Son métier principal ? : l’informatique éditoriale et documentaire.

Un "imprimeur numérique"

C’est en fait à l’origine un imprimeur, qui tout en gardant la maîtrise du métier de production des imprimés, s’est spécialisé dans l’édition, la diffusion et la recherche électroniques, notamment le traitement des gros volumes de données numériques et leur diffusion sur cédérom ou serveur Internet.

Il maîtrise donc les technologies de production éditoriale numérique : SGML, XML, feuilles de style XSL, bases de données, reconnaissance optique de caractères (OCR). La page de son site "Une Offre globale au service des Editeurs Juridiques" donne un peu plus de détails. Jouve est donc aussi, voire d’abord une société de services et d’ingénierie en informatique (SSII) éditoriale.

Jouve est également l’hébergeur de plateformes en ligne d’éditeurs juridiques .

Quelques réalisations pour le milieu juridique

Sa plate-forme Apollaw permet aux éditeurs juridiques de produire sites web et cédéroms à partir de leurs bases de données éditoriales.

Sa technologie — notamment son moteur de recherche — équipe par exemple le cédérom Navis Fiscal de l’éditeur juridique Francis Lefebvre :
http://www.jouve.fr/jouve/html/1marche.htm.
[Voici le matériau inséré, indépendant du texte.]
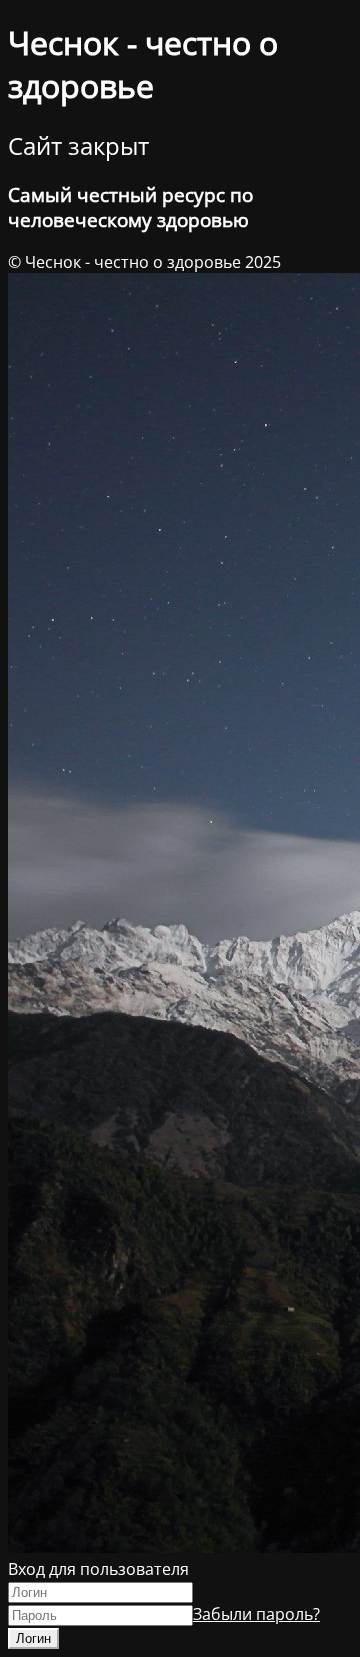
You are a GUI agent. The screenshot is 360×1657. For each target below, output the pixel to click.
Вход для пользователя (98, 1569)
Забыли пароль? (256, 1614)
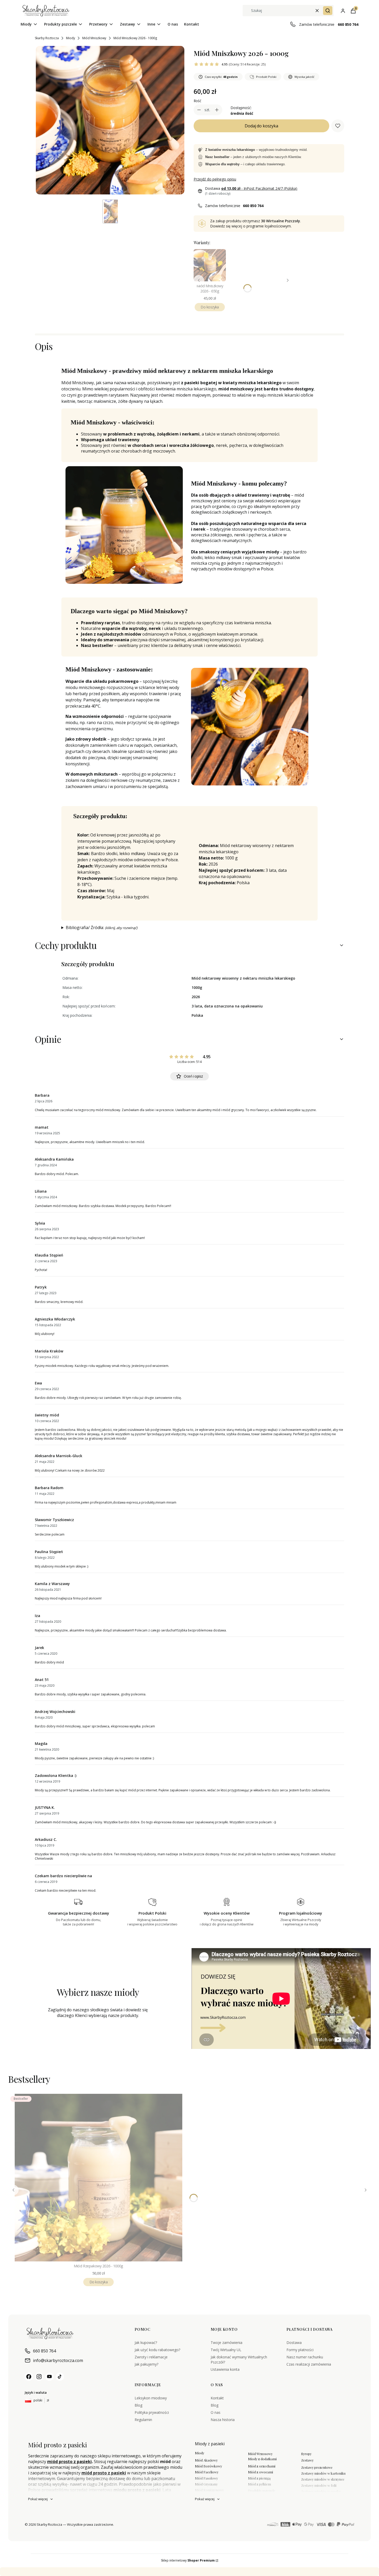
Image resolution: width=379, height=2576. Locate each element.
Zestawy (307, 2460)
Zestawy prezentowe (317, 2467)
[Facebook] (29, 2377)
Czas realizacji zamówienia (308, 2364)
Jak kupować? (146, 2342)
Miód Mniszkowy (94, 38)
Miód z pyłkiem (259, 2484)
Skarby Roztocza (47, 38)
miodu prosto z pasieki (137, 2490)
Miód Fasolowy (206, 2478)
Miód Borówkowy (208, 2466)
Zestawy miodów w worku (321, 2491)
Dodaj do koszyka (261, 126)
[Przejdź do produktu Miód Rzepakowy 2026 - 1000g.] (98, 2177)
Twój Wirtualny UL (226, 2349)
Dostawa (294, 2342)
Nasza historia (223, 2419)
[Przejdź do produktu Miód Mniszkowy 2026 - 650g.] (210, 265)
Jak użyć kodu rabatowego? (157, 2349)
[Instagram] (39, 2377)
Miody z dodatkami (262, 2459)
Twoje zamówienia (226, 2342)
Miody (70, 38)
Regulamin (143, 2419)
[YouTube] (49, 2377)
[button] (327, 10)
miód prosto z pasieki (69, 2461)
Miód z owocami (260, 2472)
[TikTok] (60, 2377)
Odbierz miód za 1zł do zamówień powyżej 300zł (104, 2571)
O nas (215, 2412)
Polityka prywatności (152, 2412)
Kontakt (217, 2397)
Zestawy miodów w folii (318, 2485)
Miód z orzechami (261, 2466)
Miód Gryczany (206, 2484)
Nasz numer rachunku (304, 2357)
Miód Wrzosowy (260, 2453)
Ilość (197, 100)
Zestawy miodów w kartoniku (323, 2473)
Tout le fond en ligne de Francis Lefebvre (certains Mémentos, les dossiers thématiques, le BRDA en ligne et la version en ligne des Navis), d’ailleurs, est stocké sur les serveurs de Jouve.

Jouve a réalisé les nouvelles versions des sites web du Conseil d’Etat [2], de Francis Lefebvre, ainsi que le Recueil Dalloz en ligne et le site web de l’AJDA puis la plateforme Dalloz.fr [3].

C’était également Jouve qui "composait et imprimait" — autrement dit qui réalisait, mais n’écrivait pas — les pages du site web de l’Assemblée nationale, comme l’indiquait une mention au bas des documents en ligne de la 12ème législature : "Composé et imprimé pour l’Assemblée nationale par JOUVE 11, bd de Sébastopol, 75001 PARIS" [4].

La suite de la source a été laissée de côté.